2. Detect anomalies in procedures and drugs administered
Utilization review methods typically have relied on fee schedules and, more recently, practice guidelines. These methods generally do not alert the payer when a procedure or drug is unusual for a particular type of claim. Using diagnosis grouping and a big enough dataset, we can now calculate the probability distribution of procedures and drugs administered by diagnosis group. With the right analytical methods it is possible to identify outliers, and in particular, outliers that may not necessarily have unusually high costs but that are outliers when compared to other claims with similar diagnosis and injured worker characteristics. You can look at drugs and procedures administered in a claim, look at the group the claim belongs to and see if the drug/procedure is typically administered or an outlier. Anomalies can be unearthed and highlighted.

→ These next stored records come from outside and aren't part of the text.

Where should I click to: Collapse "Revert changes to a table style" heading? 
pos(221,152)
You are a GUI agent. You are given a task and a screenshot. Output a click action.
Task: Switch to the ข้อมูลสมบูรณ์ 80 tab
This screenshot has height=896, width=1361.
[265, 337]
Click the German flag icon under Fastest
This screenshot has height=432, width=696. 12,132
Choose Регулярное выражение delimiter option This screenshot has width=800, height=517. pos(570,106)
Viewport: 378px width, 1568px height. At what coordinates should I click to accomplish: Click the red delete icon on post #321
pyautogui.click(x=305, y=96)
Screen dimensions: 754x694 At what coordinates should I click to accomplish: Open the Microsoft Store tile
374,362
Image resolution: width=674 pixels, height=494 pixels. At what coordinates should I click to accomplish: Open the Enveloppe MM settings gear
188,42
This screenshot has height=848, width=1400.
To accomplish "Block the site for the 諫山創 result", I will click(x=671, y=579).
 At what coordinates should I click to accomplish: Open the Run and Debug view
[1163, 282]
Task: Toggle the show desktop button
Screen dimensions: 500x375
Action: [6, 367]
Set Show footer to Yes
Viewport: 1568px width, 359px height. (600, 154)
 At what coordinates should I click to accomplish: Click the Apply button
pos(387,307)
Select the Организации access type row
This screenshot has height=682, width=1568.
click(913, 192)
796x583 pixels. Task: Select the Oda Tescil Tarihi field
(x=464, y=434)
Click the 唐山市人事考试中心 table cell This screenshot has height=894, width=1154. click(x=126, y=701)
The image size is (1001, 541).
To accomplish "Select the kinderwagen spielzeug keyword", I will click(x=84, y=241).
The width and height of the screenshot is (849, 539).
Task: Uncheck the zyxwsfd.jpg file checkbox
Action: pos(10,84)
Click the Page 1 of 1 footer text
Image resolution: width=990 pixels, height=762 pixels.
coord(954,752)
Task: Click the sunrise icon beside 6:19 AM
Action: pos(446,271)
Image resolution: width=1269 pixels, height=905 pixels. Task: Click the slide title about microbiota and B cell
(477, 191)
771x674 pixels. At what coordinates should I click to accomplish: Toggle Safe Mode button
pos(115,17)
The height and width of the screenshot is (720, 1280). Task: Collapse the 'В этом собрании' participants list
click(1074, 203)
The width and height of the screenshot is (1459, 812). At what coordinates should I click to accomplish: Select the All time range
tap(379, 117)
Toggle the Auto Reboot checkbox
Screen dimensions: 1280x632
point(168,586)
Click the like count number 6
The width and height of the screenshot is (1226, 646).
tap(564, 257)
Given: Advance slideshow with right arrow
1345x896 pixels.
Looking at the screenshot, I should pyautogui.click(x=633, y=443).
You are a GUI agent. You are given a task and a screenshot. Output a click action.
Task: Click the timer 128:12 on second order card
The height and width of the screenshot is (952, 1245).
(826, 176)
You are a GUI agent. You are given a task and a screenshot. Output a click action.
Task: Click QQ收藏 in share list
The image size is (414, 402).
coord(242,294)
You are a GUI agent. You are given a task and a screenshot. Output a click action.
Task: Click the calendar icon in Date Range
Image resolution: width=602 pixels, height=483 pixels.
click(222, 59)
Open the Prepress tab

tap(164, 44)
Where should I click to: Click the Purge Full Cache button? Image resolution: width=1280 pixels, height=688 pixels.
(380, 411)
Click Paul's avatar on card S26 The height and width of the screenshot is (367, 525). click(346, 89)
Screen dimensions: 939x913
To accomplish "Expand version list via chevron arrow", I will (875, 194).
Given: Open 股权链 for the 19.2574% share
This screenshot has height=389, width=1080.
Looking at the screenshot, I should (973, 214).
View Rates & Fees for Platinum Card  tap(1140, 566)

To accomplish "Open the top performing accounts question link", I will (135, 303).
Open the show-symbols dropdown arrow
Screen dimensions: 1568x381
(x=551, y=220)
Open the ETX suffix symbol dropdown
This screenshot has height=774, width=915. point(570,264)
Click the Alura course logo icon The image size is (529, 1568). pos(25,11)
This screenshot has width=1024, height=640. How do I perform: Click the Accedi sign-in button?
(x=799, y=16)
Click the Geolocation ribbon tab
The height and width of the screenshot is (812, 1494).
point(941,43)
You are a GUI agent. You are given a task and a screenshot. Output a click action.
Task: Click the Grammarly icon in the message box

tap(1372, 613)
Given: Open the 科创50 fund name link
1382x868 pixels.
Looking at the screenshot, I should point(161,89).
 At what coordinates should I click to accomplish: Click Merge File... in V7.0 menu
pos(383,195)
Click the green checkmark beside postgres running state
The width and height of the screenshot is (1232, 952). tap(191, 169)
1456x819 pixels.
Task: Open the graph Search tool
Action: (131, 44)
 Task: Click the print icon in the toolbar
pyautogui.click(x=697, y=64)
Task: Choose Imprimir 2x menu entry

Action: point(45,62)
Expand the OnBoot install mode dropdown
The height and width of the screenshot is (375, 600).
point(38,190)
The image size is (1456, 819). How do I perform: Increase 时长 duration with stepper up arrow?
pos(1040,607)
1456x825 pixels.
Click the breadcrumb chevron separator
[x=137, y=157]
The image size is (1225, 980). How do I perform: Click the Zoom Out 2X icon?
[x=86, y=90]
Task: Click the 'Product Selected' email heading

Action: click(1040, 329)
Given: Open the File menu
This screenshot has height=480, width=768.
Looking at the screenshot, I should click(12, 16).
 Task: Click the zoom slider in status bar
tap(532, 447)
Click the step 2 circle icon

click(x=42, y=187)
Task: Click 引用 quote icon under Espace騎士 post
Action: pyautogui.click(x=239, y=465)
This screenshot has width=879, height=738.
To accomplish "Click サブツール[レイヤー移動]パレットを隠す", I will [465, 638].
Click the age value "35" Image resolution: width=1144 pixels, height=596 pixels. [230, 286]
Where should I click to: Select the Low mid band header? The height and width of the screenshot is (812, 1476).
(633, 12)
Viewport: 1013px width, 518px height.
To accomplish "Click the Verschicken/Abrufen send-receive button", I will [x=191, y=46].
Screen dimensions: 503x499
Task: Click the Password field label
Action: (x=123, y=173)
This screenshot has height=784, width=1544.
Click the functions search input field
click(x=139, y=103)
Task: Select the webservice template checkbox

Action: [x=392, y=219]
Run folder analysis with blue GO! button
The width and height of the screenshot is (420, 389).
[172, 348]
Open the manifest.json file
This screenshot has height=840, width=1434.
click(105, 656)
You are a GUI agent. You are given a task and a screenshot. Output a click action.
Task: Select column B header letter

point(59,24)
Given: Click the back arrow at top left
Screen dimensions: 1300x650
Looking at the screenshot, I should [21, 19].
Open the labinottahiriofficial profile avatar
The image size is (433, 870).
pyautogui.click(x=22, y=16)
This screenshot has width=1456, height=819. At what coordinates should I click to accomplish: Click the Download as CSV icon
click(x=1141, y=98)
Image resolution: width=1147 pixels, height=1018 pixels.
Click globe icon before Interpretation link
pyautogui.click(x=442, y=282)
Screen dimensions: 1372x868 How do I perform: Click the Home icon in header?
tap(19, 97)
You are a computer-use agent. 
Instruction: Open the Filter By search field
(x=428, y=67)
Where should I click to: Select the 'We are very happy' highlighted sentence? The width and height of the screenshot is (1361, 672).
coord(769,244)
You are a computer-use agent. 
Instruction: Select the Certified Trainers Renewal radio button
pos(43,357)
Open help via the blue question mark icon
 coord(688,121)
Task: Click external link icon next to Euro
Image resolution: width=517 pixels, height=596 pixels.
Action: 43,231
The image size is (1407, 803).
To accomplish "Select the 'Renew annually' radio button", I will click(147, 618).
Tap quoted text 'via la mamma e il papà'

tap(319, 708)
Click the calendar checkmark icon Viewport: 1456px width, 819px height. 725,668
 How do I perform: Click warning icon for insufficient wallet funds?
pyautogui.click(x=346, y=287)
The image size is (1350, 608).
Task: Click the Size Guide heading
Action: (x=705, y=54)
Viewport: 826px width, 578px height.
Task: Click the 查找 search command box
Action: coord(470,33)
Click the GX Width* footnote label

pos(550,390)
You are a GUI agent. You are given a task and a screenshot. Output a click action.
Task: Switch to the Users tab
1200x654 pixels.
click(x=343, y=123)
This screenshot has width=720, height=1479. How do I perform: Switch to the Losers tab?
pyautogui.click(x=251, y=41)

3. Select the “optimal” provider for a claim
Many payers contract with large provider networks and then realize that provider performance varies and their outcomes need to be analyzed in order to identify the top performers. Claims adjusters may have opinions about who are the good providers and who are not, but often an analysis of the data will reveal qualities of the providers that are not apparent to the adjusters. The results of using accurate, predictive models to rank providers and identify top performers can be truly amazing. It is possible to reduce total claim costs by a whopping 15–45% by directing injured workers to the top performing providers in their area. A few things to watch out for :
- Ensure that the predictive model takes a comprehensive view of costs; not just using medical costs alone or it becomes a game of whack-a-mole where squeezing down medical costs could lead to an explosion of other costs.
- Also, too often, providers are ranked based on where they lie in the distribution (e.g., top quartile etc). This approach doesn’t fully work, as the difference between one bucket and another can not be evaluated statistically. It’s important to segment providers based on statistically significant differences in performance.
4. Avoid unnecessary work
70–80% of workers’ comp claims are simple and don’t require specialist help (e.g., referrals/nurse case management etc). It is a cardinal sin to unnecessarily increase the cost of these minor claims by using expensive cost containment methods that really should be directed only where they will produce a clinical or financial benefit. Machine learning/decision tree based models can help score the complexity of each claim and direct only the ones that will benefit to the medical experts.
5. Enable early intervention in catastrophic claims
For the claims that are deemed high risk, the best way to reduce costs is early intervention. Predictive models can help calculate the expected cost trajectory of a claim and then detect when a claim is moving out of the expected range. Models can send alerts as soon as a deviation from the norm occurs to help the operations team take action.
6. Prevent litigation
Given all things being equal, the presence of an applicant attorney in a claim can bump up all costs — indemnity, medical and expenses. AI models can help detect the likelihood of litigation. We have been pretty successful in predicting future litigation status with a high level of accuracy (92%+) using day one data. Combining this detection algorithm with a tight process to handle “at-risk” claims can dramatically reduce the number of litigations. One of our customers saw a drop in applicant attorney involvement from 13% of all claims to 4%. Claims at-risk of being high cost trigger more involvement from senior claims handlers and help contain the damage before it goes towards legal action.